HSRP とは

 デフォルトゲートウェイを失うと、そのデフォルトゲートウェイに接続しているセグメント上の機器は通信できなくなってしまいます。

このような障害を回避するための対策としてデフォルトゲートウェイを二重化するという方法があります。

 ルータBを増設して、下の図のようにネットワークを構成しなおしたとします。しかし、セグメントAに所属するPCのデフォルトゲートウェイをRouterBに設定しなおさなければなりません。

 デフォルトゲートウェイを複数登録できるOSもありますが、全てのPCに設定するのは大変な作業ですし、なりより切り替わるのにとても時間がかかってしまうので現実的ではありません。

クライアントPCは、通常、自動的にデフォルトゲートウェイを変更することはできません。

 2台のルータに同じIPアドレスを割り当てれば、うまくいきそうな、感じもしますが、しかし、それは、「重複するIPアドレスが存在してはならない」というネットワークの掟を破ってしまうことになり、IPアドレスの競合が発生してしまいます。
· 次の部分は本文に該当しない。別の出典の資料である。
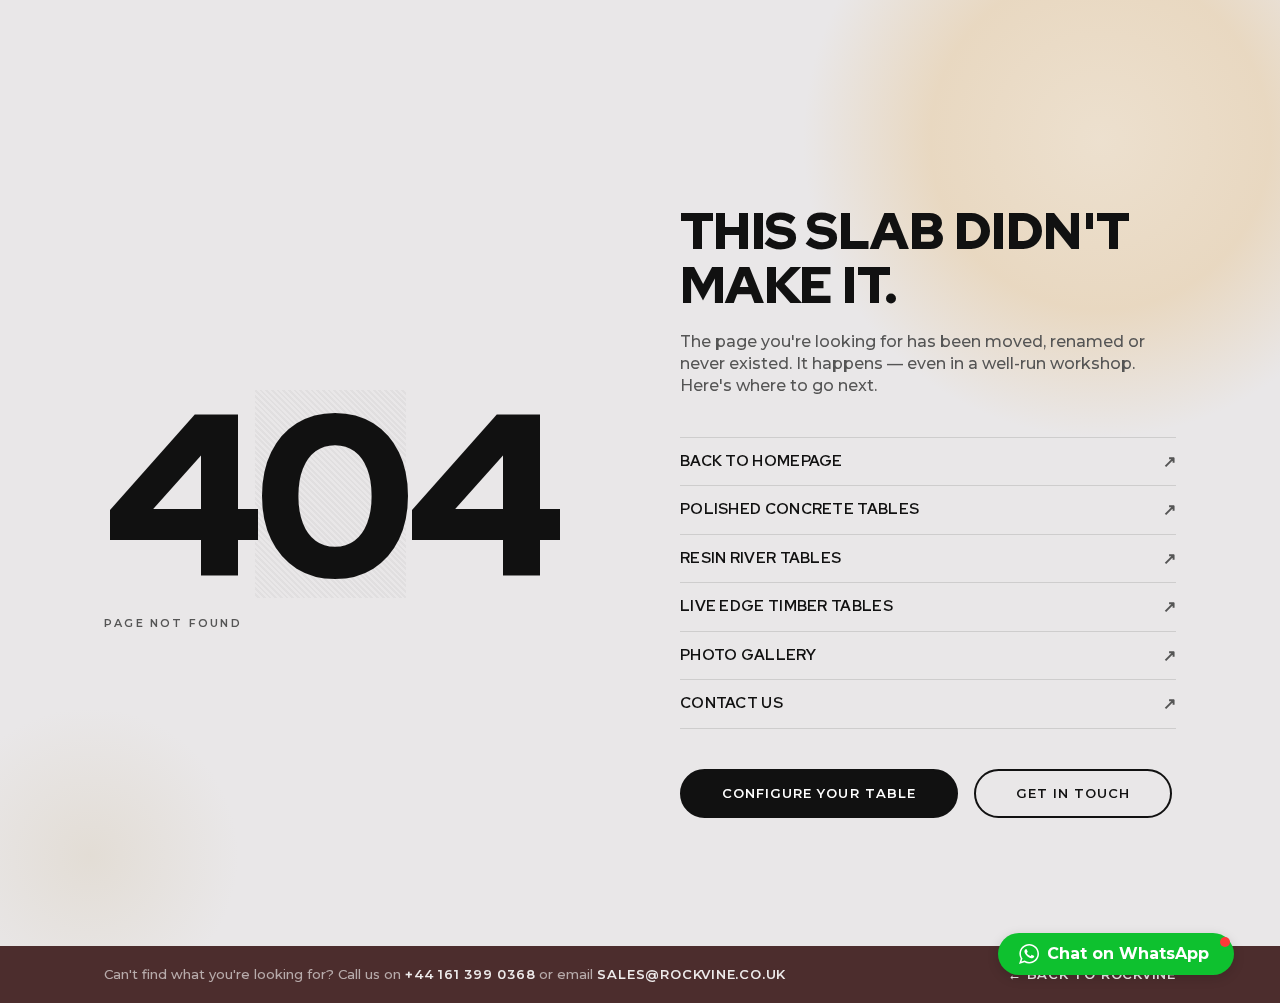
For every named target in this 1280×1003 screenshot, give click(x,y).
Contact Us (928, 703)
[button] (1116, 954)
そこで、デフォルトゲートウェイを二重化する方法として、次のような方法があります。

  • HSRPを使う方法
  • VRRPを使う方法

 「HSRP」、「VRRP」の共にデフォルトゲートウェイを冗長化するためのプロトコルで、複数のルータを1台のルータに見せかけることができます。PCのデフォルトゲートウェイの設定を変更することなく、ルータの障害を回避することができます。

 上下の灰色のルータは、複数のルータを1台のルータに見せかけたものです。実際には存在しません。Router_A、Router_Bは、「仮想IPアドレス」と「仮想MACアドレス」を共有することで、1つのルータに見せかけます。プライオリティ値が大きいルータが「主系」となり、プライオリティ値が小さい方が「従系」となります。

HSRPの仕組み

ここからは、「HSRPの仕組み」について説明していきます。

 HSRPとVRRPは、どちらもデフォルトルートを冗長化するプロトコルで、ほぼ同じような機能を持っていますが、冗長化を実現するための仕組みや設定、細かな動作は異なります。

 HSRPは、Ciscoが独自に開発したプロトコルで、ベンダー独自の規格であるため、他社との互換性がありません。複数の他ベンダーが、このHSRPと同等なことを可能するために開発したがVRRPです。

 HSRPは、同じグループ内のルータで、1つの「仮想IPアドレス」と「仮想MACアドレス」を共有することで、1つのルータに見せかけます。グループ内で、1台がActiveルータになり、その他のルータがStandbyルータになります。

 ルーティング処理やARP応答は、Activeルータが担当します。デフォルトでルータ同士が、3秒ごとにHelloパケットを交換して、互いにHSRP情報をやり取りしています。このパケットは、UDPのポート番号1985、宛先IPアドレスとして、「224.0.0.2」のマルチキャストを使用しています。

 Helloパケットを受信してから、10秒間、相手からHelloパケットが届かない場合、相手ルータが故障していると判断します。この相手が故障していると判断する時間のことをHold Timeと言います。

相手が故障と判断するとStandbyルータがActiveルータへと切り替わります。

Activeだったルータは、「Init(イニシャルステート)」へと状態が遷移します。

 HSRPでは、以下の状態を遷移してActiveルータ、Standbyルータになります。ダウンした側は、イニシャルステートへの遷移します。

状態説明
イニシャルステート初期状態。HSRPのやり取りを全くしていない状態。
ラーニングステートHelloパケットを受信していない状態。
仮想IPアドレスを認識していない。
リスニングステートHelloパケットを受信する状態。
仮想IPアドレスを取得する。
スピークステート定期的にHelloパケットを送信する状態。
アクティブステート
   or
スタンバイステート
Helloパケットを定期的に交換する。
Activeルータは、仮想IPアドレス宛の通信を処理し、Standbyルータは、待機する。

ActiveルータとStandbyルータの選出について

Activeルータは以下のように選出されます。

  1. プライオリティ値の高い方がActiveルータに選出される。
  2. プライオリティ値が同じ場合、大きいIPアドレスを持つルータがActiveルータに選出される。

 プライオリティ値のデフォルトは、「100」です。つまり、プライオリティ値を設定しない場合は、大きいIPアドレスを持つルータがActiveルータに選出されます。